Specifically, Trump is set to argue for the constitutionality of his emergency tariffs, which a string of lower courts have said is an unlawful exercise of economic power, as he is imposing new taxes without congressional consent.

"It’s hard to overstate the importance of these cases for the U.S. constitutional order and economy," wrote the board, which has been criticizing Trump's tariff adventures for months. "Article I vests Congress with authority over taxation and foreign commerce. This was a response to the British Crown’s taxation of the colonies without their consent" — the very dispute that led to the Revolutionary War and America's independence from Britain.

"Mr. Trump this spring slapped tariffs on most countries around the world, declaring that the U.S. trade deficit and foreign fentanyl are national emergencies. He has since adjusted the tariff rates, often to punish or reward foreign governments. See his recent 10% border tax hike on Canada in retaliation for the government of Ontario’s TV ad quoting Ronald Reagan’s criticism of tariffs," wrote the board. "Such arbitrary taxation without representation is precisely what the Constitution’s Framers sought to prevent by vesting power over taxes and trade with Congress."

Trump, the board noted, still doesn't even seem to understand how tariffs work, claiming that other countries pay the taxes, when in reality U.S. importers pay them and raise prices for consumers in response. And a bigger issue for him at the Supreme Court is, as lower courts have noted, the International Emergency Economic Powers Act (IEEPA) doesn't even mention the word "tariffs."

"As Justice Antonin Scalia wrote for the Court in 2001, Congress doesn’t typically 'hide elephants in mouseholes,'" wrote the board. "Presidents have used IEEPA to freeze assets of foreign governments and nationals, restrict U.S. companies from doing business with them, limit export of technologies and ban imports from adversaries.
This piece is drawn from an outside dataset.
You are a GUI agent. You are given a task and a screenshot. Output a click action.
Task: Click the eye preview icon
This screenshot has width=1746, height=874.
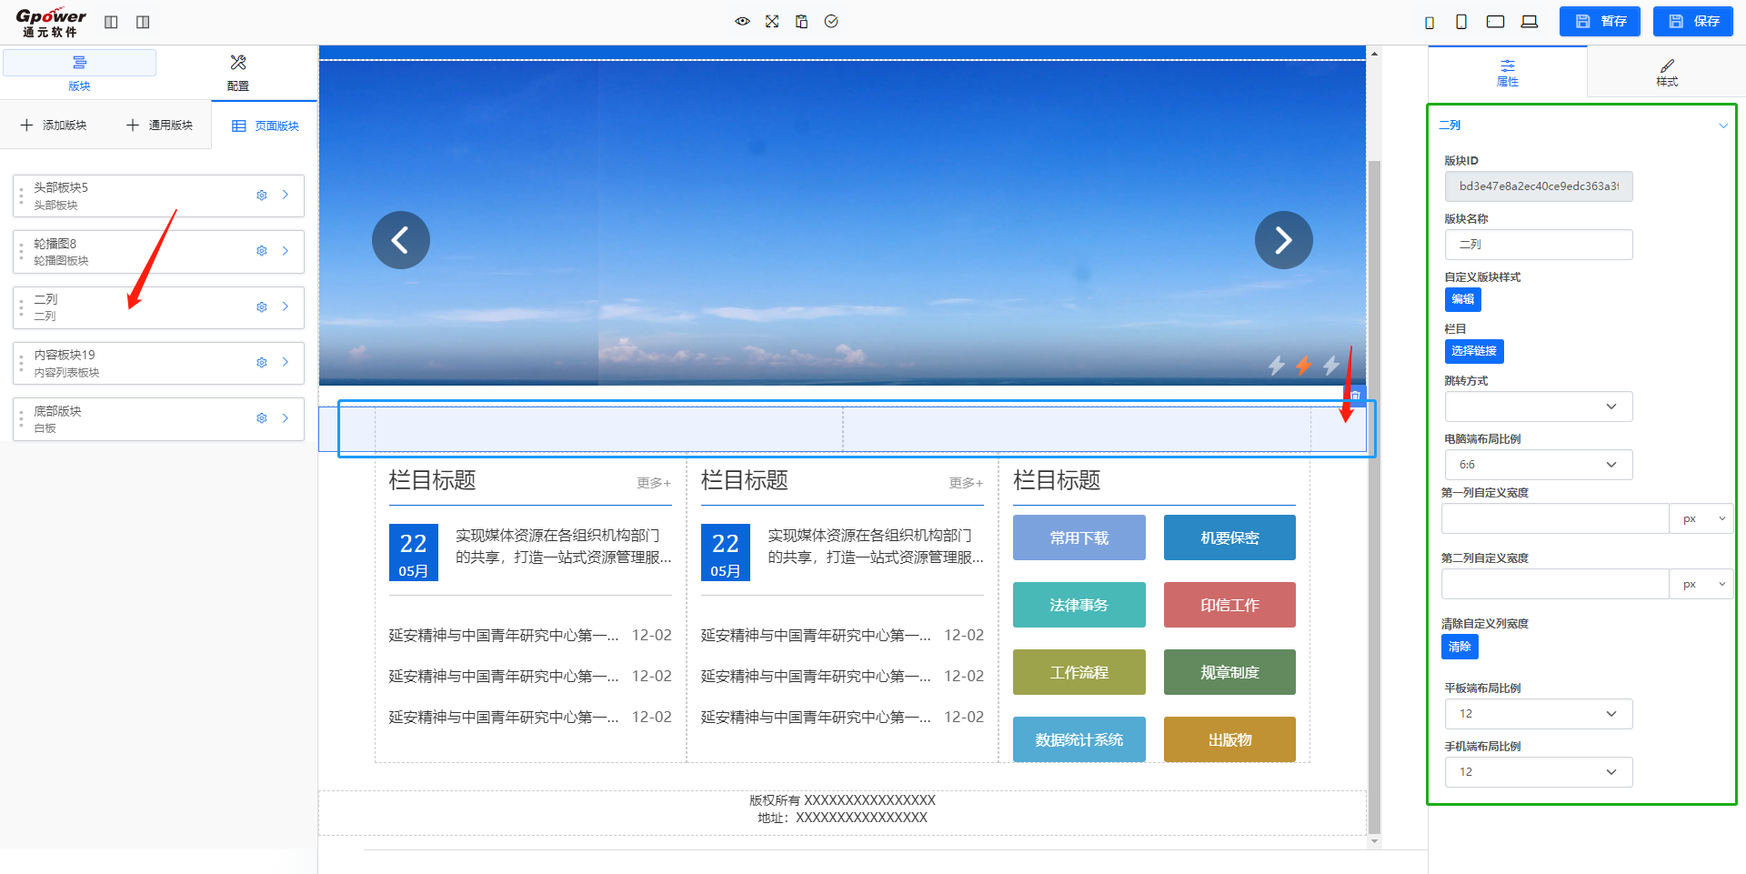click(742, 21)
No President before Mr. Trump used the law for tariffs."

"Mr. Trump has warned of an economic catastrophe if the Court rules that his emergency tariffs are unconstitutional," the board concluded. "We realize it’s no small matter for the Court to rule against a President on his signature priority. But the constitutional stakes take precedence here. The real calamity for the country and its constitutional system would be a decision that blesses Mr. Trump’s claim that every President can be the Tariff King."